Travelling at 22 knots in dense fog reduced visibility to less than 20 metres, which meant the operator had approximately two seconds to react to any navigational hazards, said the report.

“As well, the operator was relying on a single navigational aid, the GPS, to maintain a safe passage because the vessel’s radar was not in use during the voyage. When the GPS display froze, the operator had no backup navigational aid to provide position information.”

Another factor in the crash might have been operator fatigue, the report said.

Ahousaht, with about 2,100 residents, relies on local community members with vessels to transfer patients to larger towns with medical facilities in the event of medical emergencies, according to the report.

Medical evacuations from Ahousaht to Tofino are usually conveyed by local first responders to vessel operators in the area. It’s up to individual vessel operators to decide if they are able to conduct a medevac, but there was no schedule of availability at the time, said the report.

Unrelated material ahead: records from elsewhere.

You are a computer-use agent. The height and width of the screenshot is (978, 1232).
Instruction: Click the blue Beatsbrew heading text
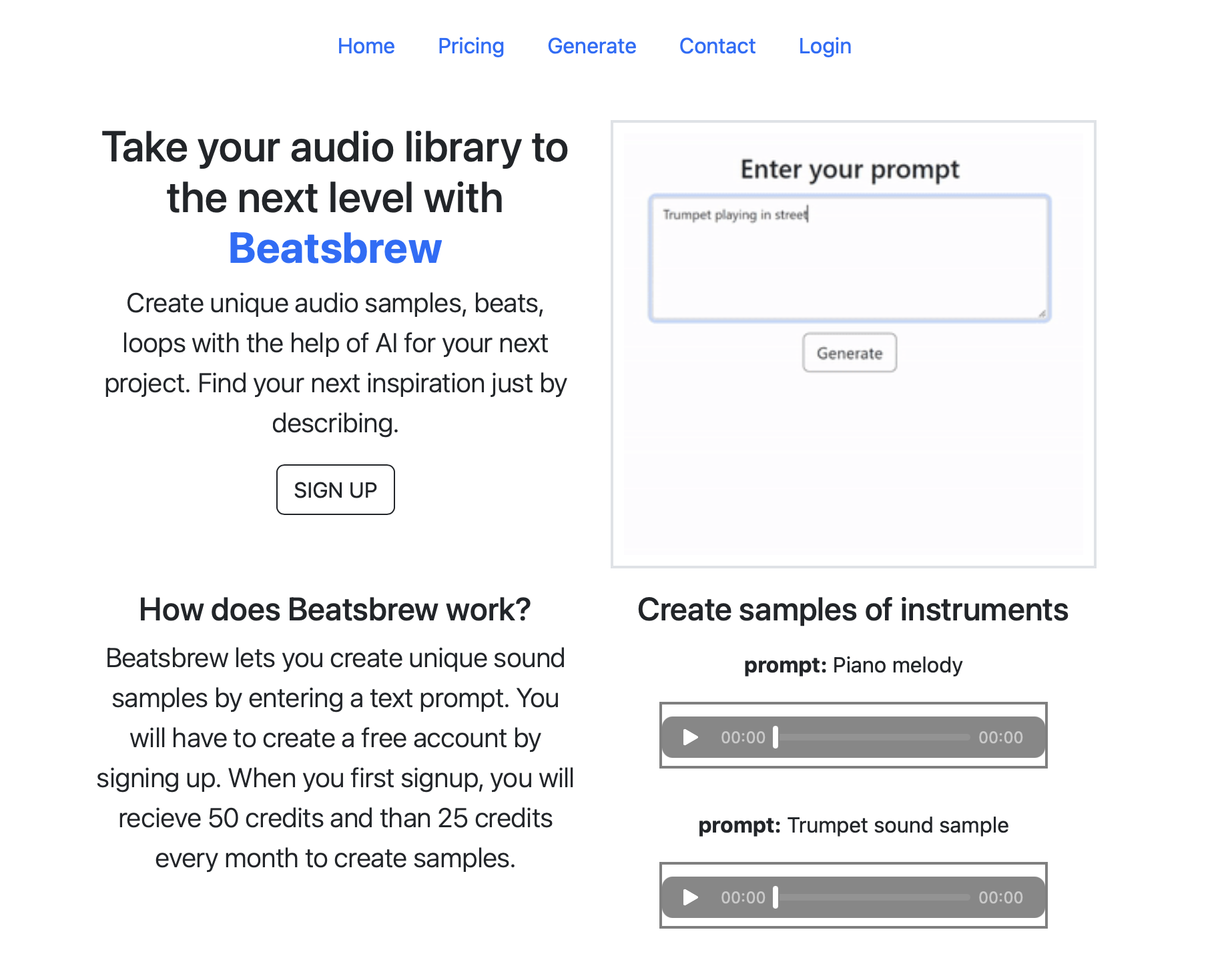(x=334, y=248)
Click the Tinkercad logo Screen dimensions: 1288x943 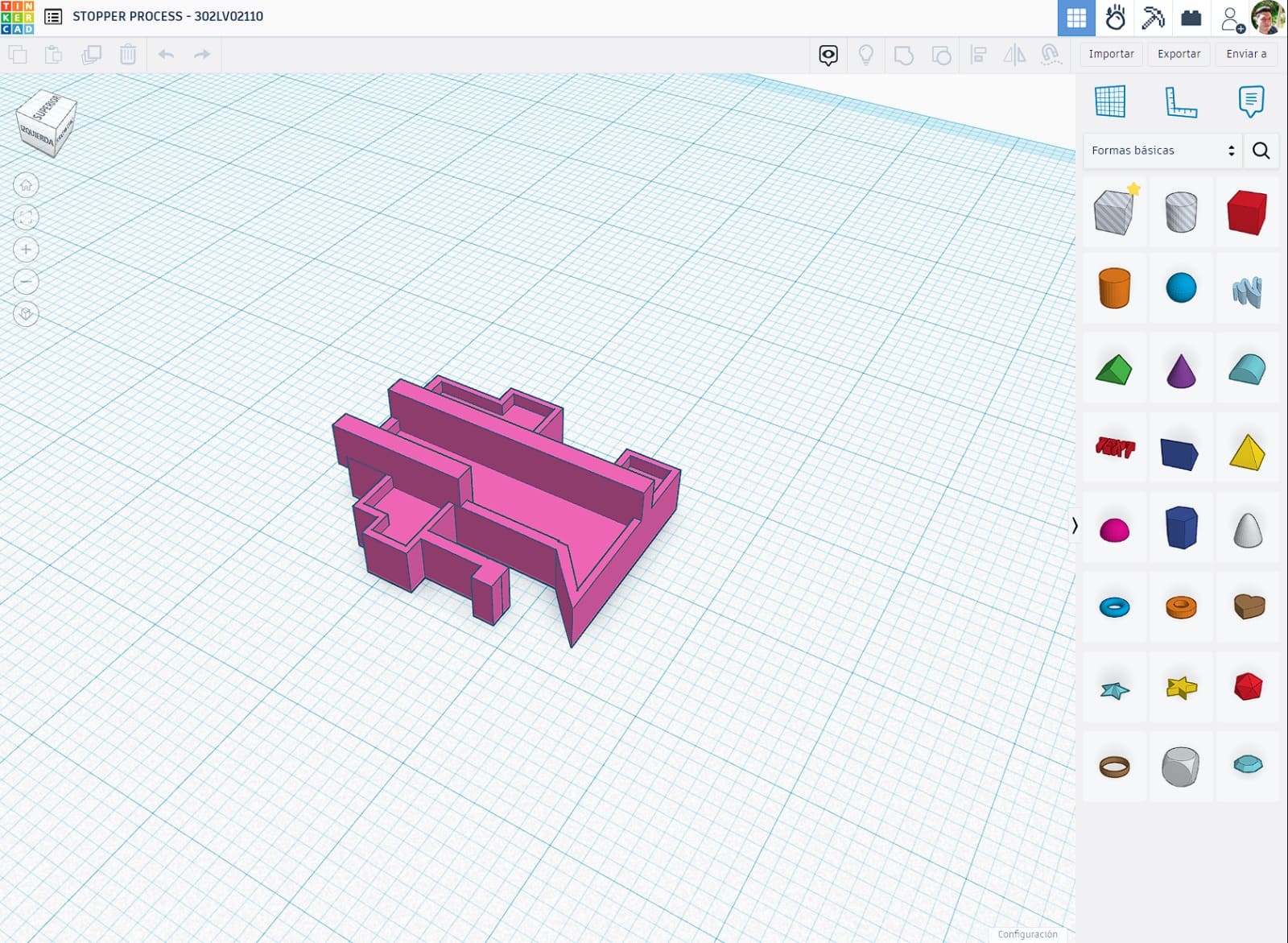pos(17,17)
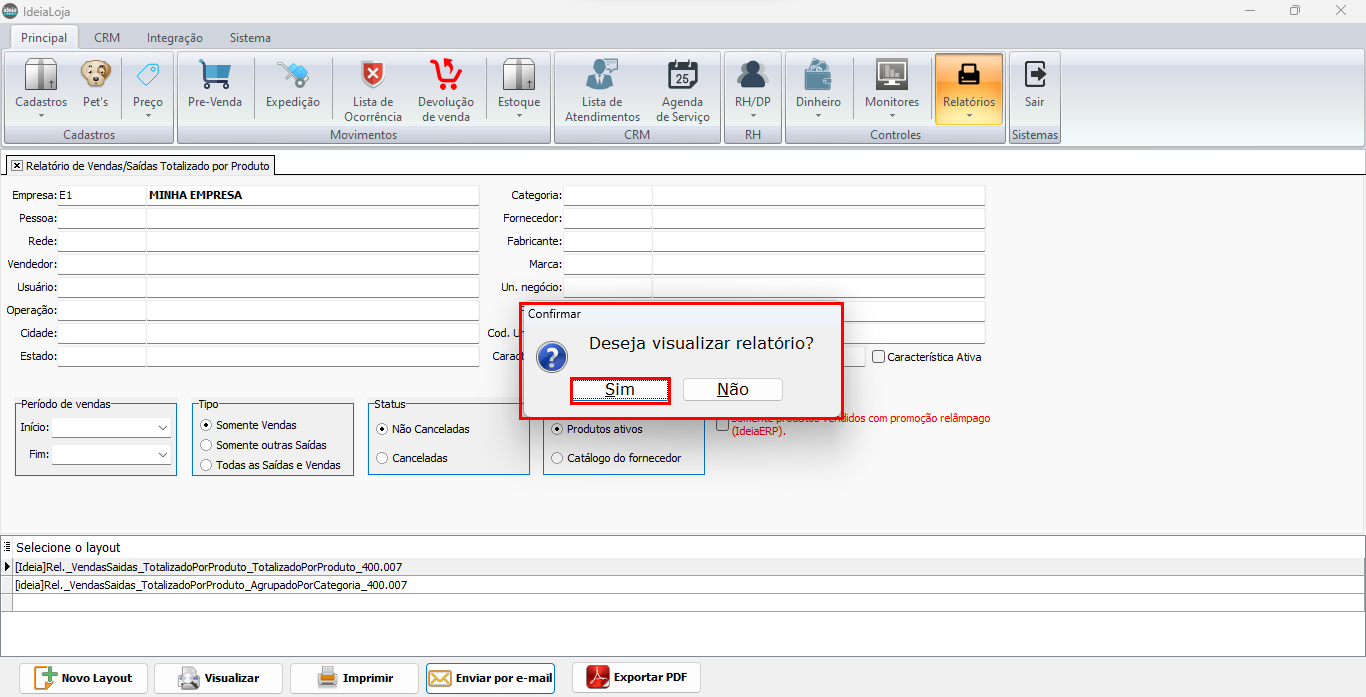1366x697 pixels.
Task: Open Lista de Atendimentos icon
Action: [601, 76]
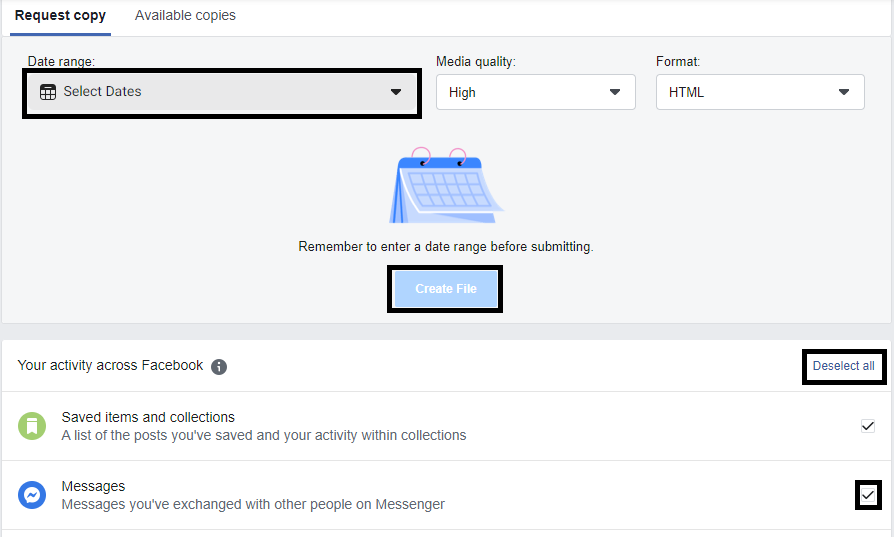Click the Messages row title
Screen dimensions: 894x537
[x=93, y=486]

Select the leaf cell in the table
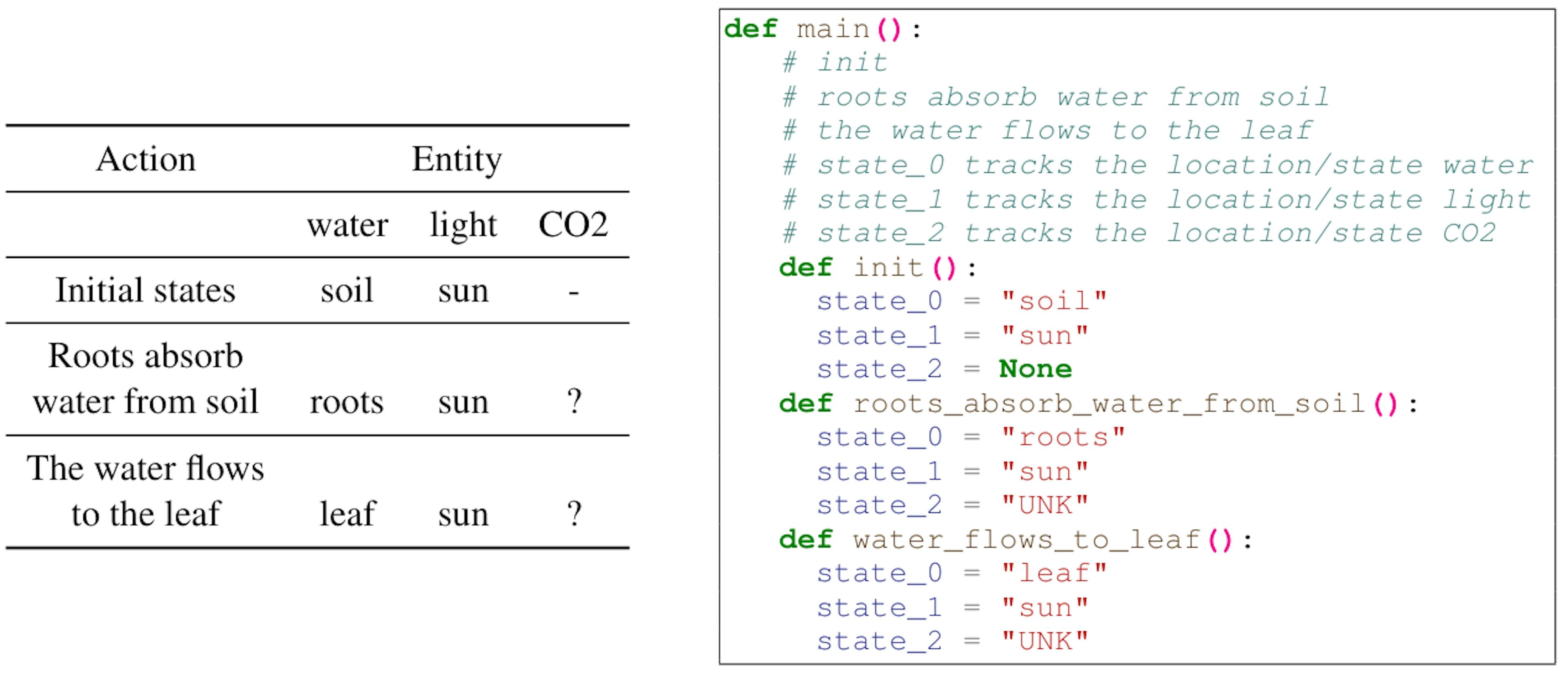click(x=347, y=514)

The operator of the Rocky Pass, based in Ahousaht, was preparing to go to bed when he heard a medevac request over the VHF radio-telephone at about 10:30 p.m. the night before the crash.

He waited approximately 20 minutes but when no one else indicated they would help, he responded, said the report.

He left Ahousaht with the patient, headed for Tofino Hospital, at about 11 p.m. and once at the wharf, he waited until 2 a.m. in case the patient needed transfer back to Ahousaht.

The operator caught some sleep on his boat “for a while” but was awake again at 6:15 a.m. for his previously scheduled trips for the day and departed for the first voyage to Tofino at 6:45 a.m. It was on the second trip from Tofino to Ahousaht that the vessel ran aground.

The unpredictability caused by the lack of a schedule to identify available operators for medevacs “makes it challenging for operators to prioritize their hours of rest and exposes them to the risk of fatigue,” said the report.

“Although it is not known if fatigue was a factor in this occurrence, performance decrements associated with fatigue are significant risk factors and predictors of occupational accidents and injuries including in the marine industry,” said the report.

Fatigue management is on a watchlist of key safety issues that the TSB has said need to be addressed to make Canada’s transportation system safer.

At the time of the crash, Paul Nixon, Tofino’s Canadian Coast Guard station officer, said the Ahousaht First Nation played a significant role in the rescue operation. Louie said the Ahousaht have a long history of being quick to respond to incidents ranging from float-plane crashes to sightseeing vessels in distress, and hikers and kayakers in trouble in the area.

The safety board report noted there is an alternative route between Tofino and Ahousaht along Calmus Passage, which is marked with navigation buoys. Along this route, the water is deeper and there are no drying rocks. However, water taxis operating in the area do not typically use the route on regular transits or when visibility is restricted.